La obra también podría acabar aquí. Pero no es el caso. Con la muerte de Áyax se plantea un segundo conflicto cuando los átridas, primero Menelao y luego Agamenón, prohíben expresamente a Teucro y Tecmesa (hermano y esposa del héroe) que entierren el cadáver al que ordenan dejar insepulto para pasto de aves de carroña. Es el mismo choque al que Sófocles dedicó la que quizá sea su obra más admirada, Antígona. En esta ocasión el conflicto entre las órdenes tiránicas del gobernante y el deber de conciencia del gobernado está un poco más confuso; pero está. La razón de Estado (expresamente invocada por Agamenón) y la ley de la sangre que manda honrar a los muertos, chocan frontalmente y ese choque ha venido resonando a lo largo de los siglos hasta el mismo día de hoy como el derecho de resistencia a la tiranía. El tema por excelencia de la filosofía política de todos los tiempos. 

Tan profundo es el conflicto que las partes se atacan sin miramientos, mezclando lo divino y lo humano, las injusticias de los hombres y las atrocidades de los dioses. Menelao desprecia a Teucro llamándolo bastardo e hijo de esclava y Teucro recuerda al Rey de Esparta que es un descendiente de Pelops, sometido a la maldición de los átridas. Pero estas son cuestiones de familia. Al final, el conflicto se resuelve con una especie de truco casi de prestidigitación, cuando Ulises intercede y convence a Agamenón y Menelao de que Áyax es un guerrero, aunque en su desvarío haya sido traidor, y merece ser honrado como un guerrero. 

Este sí sería el resumen completo de la obra. Pero me gustaría añadir una especulación, una fantasía: Áyax es un drama sobre la moral de guerrero y el código del honor y, en tal sentido, una especie de boceto del espíritu caballeresco. La primera parte es obvia: el telamónida prefiere la muerte a vivir en la deshonra y por partida doble: despojado de las armas de su primo Aquiles y burlado cruelmente por los dioses a los que había menospreciado. Como guerrero, intenta tomar venganza por su brazo de la primera ofensa y, al impedírselo Palas Atenea, renuncia a vivir. Sin los dioses se puede combatir y triunfar; contra los dioses, no. 

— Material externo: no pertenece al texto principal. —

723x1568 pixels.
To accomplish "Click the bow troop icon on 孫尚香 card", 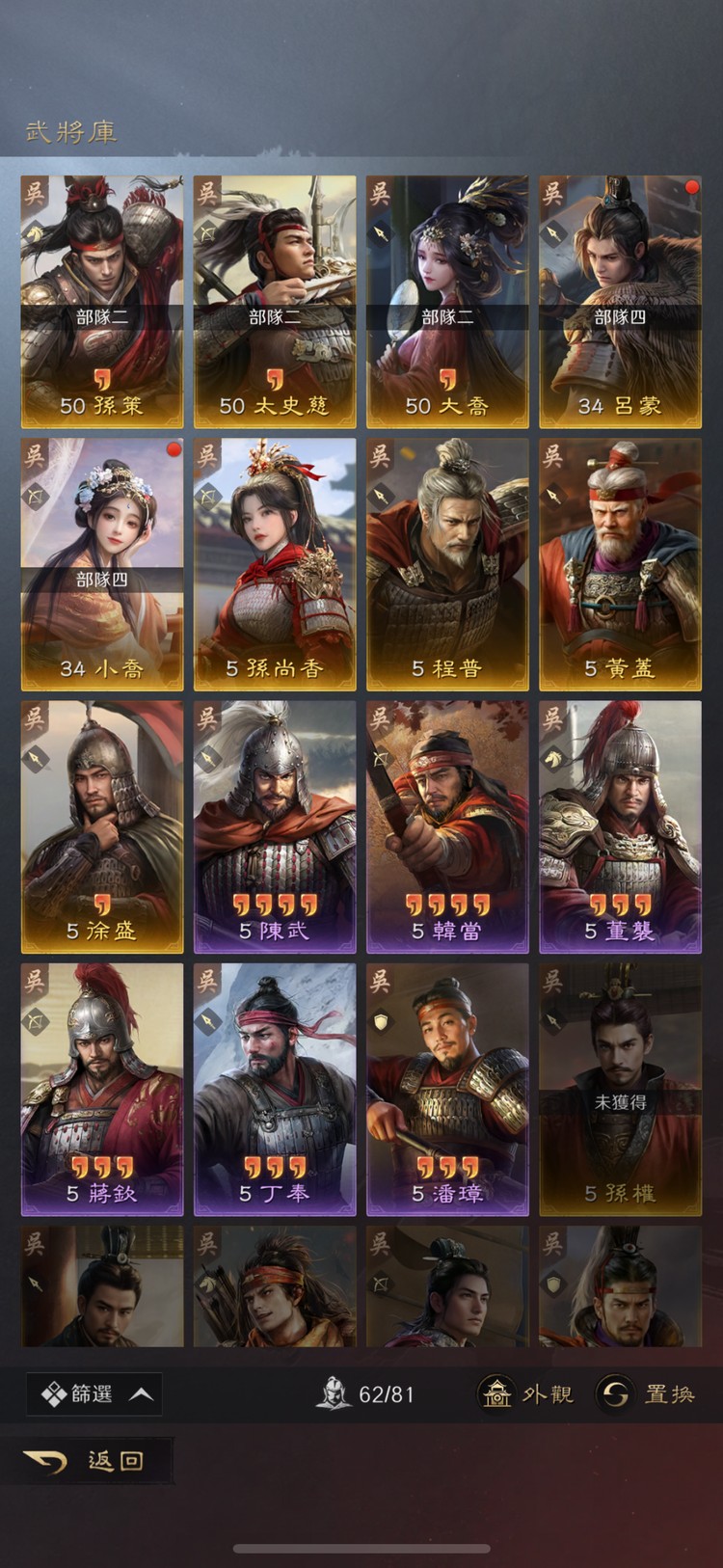I will pyautogui.click(x=208, y=497).
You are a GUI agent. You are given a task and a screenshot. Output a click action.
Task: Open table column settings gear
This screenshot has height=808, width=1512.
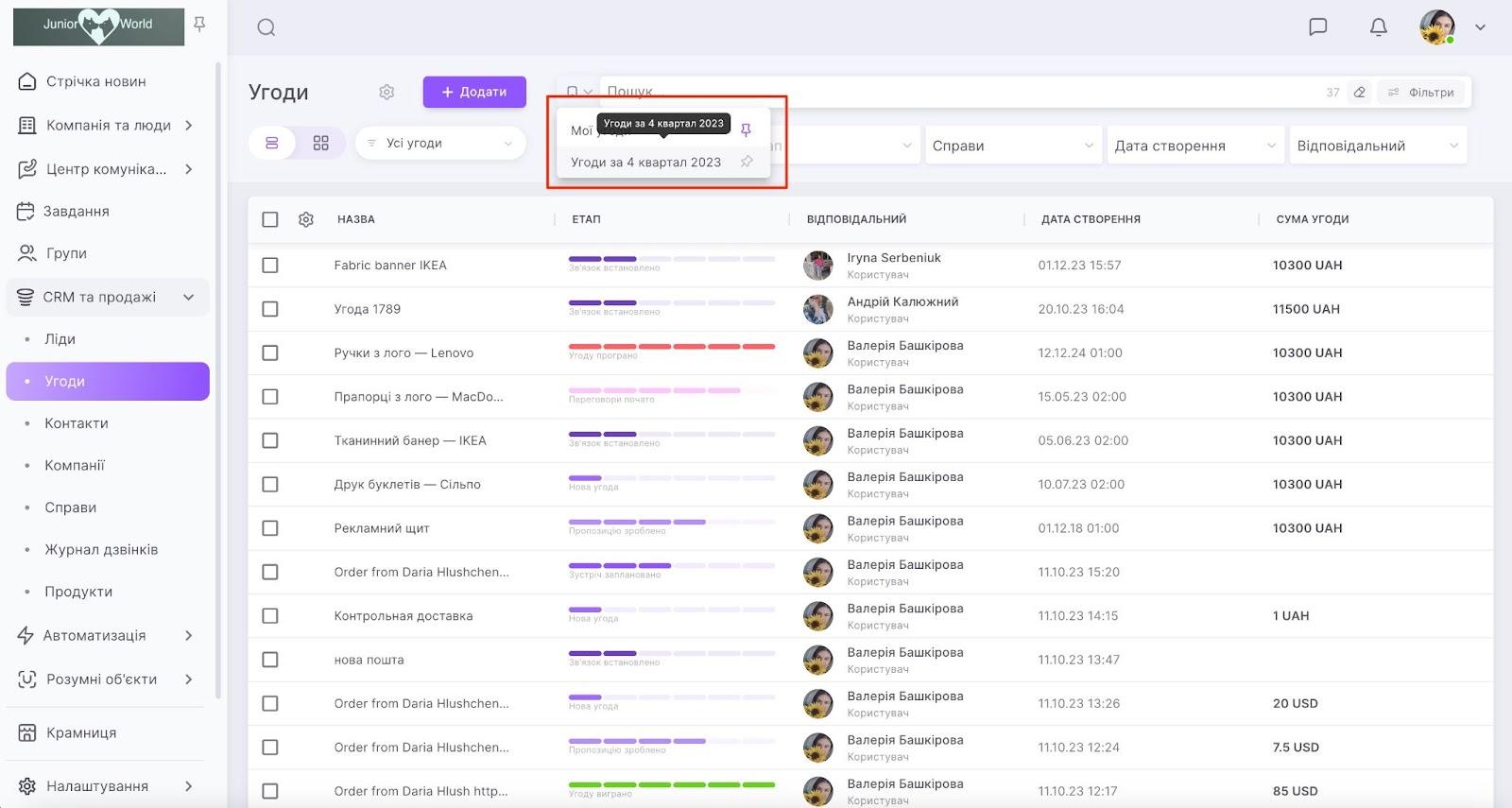(x=306, y=219)
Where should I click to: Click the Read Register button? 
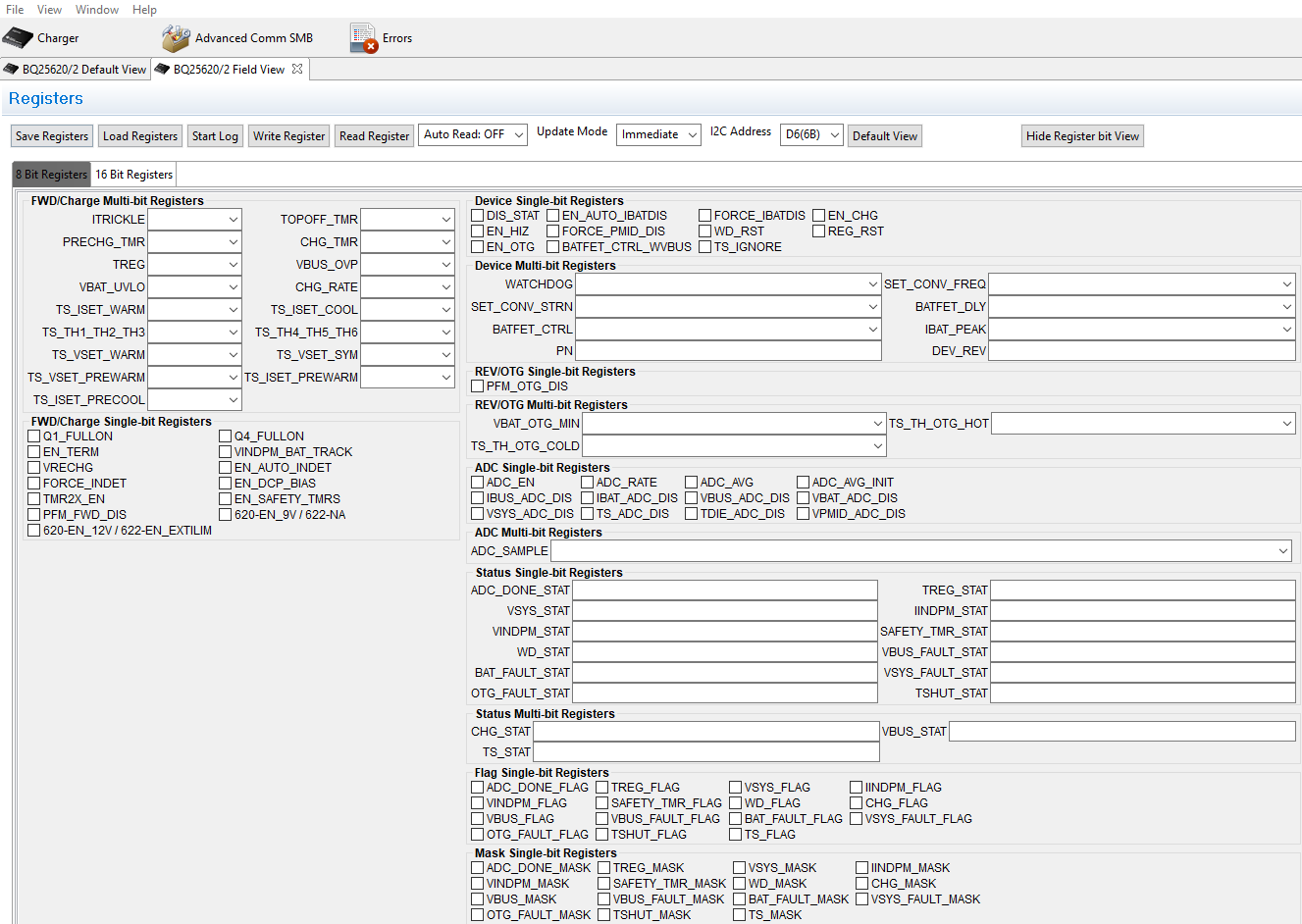point(374,136)
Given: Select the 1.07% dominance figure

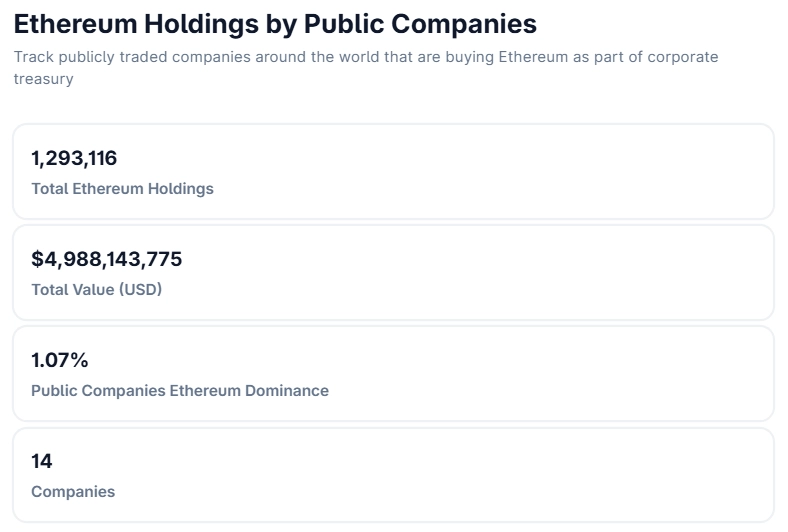Looking at the screenshot, I should pyautogui.click(x=60, y=360).
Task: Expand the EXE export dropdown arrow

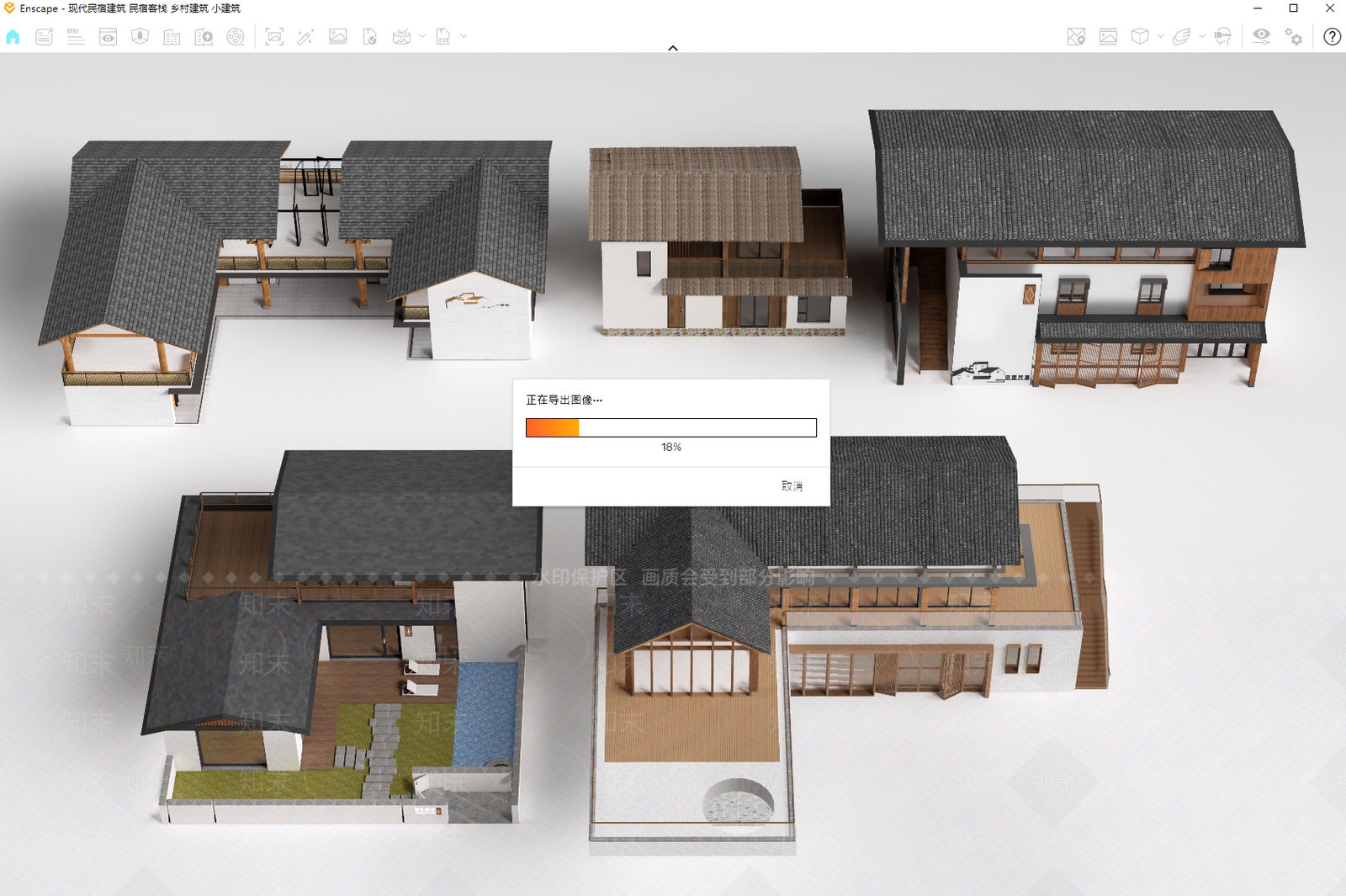Action: (464, 36)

En la segunda parte, el espíritu caballeresco -que sirve para resolver el conflicto de forma menos cruenta que en Antígona- corre a cargo de Ulises. El hijo de Laertes muestra magnanimidad y convence a los átridas de que lo suyo equivale a la venganza, la crueldad con el vencido, algo indigno y contrario a la voluntad de los dioses. Y la obra tiene una especie de final feliz; probablemente patriótico. Pero poco convincente. Mucho menos que el desenlace de Antígona. Por dos razones. Una general: no es creíble que el tirano ceda a la objeción de la justicia, la moral o el bien. Al contrario. Basa su poder en el miedo y al miedo lleva a través de la ejemplificación. Áyax Telamonio será pasto de las alimañas.

La otra razón es particular. Sófocles riza el rizo otorgando la misión caballeresca a Ulises, al que presenta al principio como una especie de perillán, capaz de engatusar a Palas para llevar a cabo en Áyax una de sus mil estratagemas. La magnanimidad no se cuenta entre las virtudes de Odiseo. Entiende la vida como lucha por la supervivencia y no se atiene a código moral alguno: engaña, miente y no tiene piedad con los troyanos ni con los pretendientes de Penélope. No encaja con el personaje el honrar al enemigo vencido si no es por un cálculo estratégico. Pero, justamente, ese es el que destroza el espíritu caballeresco.

No todos los dioses son iguales. Tampoco los héroes.